Another time I found myself duelling one of the enemy's commanders personally on horseback.  Our melee had us drift away from the battle into the nearby woods, where my advantage of mobility was curtailed, and my steed was swiftly cut down. We circled each other in the snow, trading blows, until I barely scraped through a victory with a lucky swipe to his head. As I stumbled bleeding back out of the forest, I was treated just in time to a grand view of our cavalry smashing through their ranks in  agrand charge. It was breathtaking. Movies and books can offer cinematic, tailored narrative, but the dynamic improvised nature of the videogame leads to a unique experience, only bested by a thrilling session of a TTRPG!

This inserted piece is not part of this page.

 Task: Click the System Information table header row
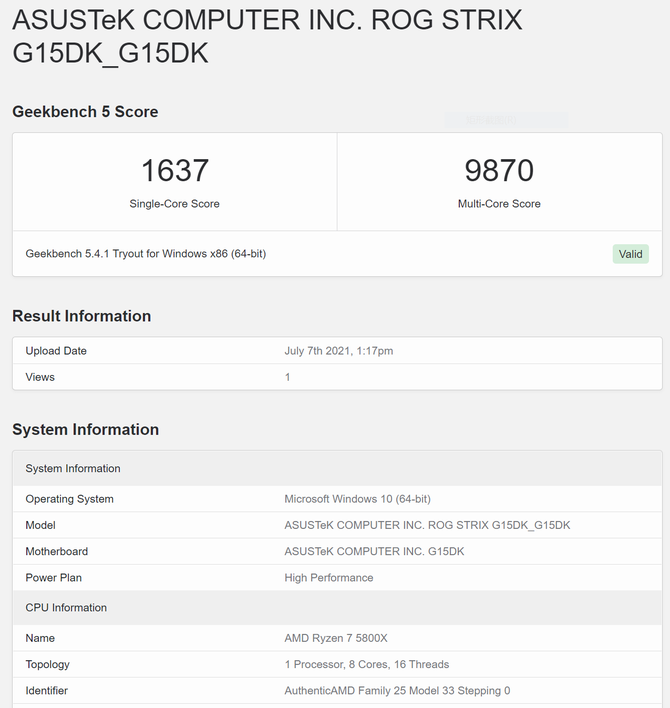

One other thing in particular that surprised me was how huge battles feel even with relatively small armies; an army of 500 sounds pitiful on paper but chills the spine all the same when you see it crest a hill in the distance.  I used to find visualising bronze age warfare difficult - spoiled by the ostentatious battle scenes in movies like Lord of the Rings or Krzyżacy / The Knights of the Teutonic Order (which used 15,000 extras and who knows how many horses in the climactic Battle of Grunwald!), it was hard to imagine the smaller scales and populations at play in the period. Bannerlord gave me a much clearer picture of what that looks like.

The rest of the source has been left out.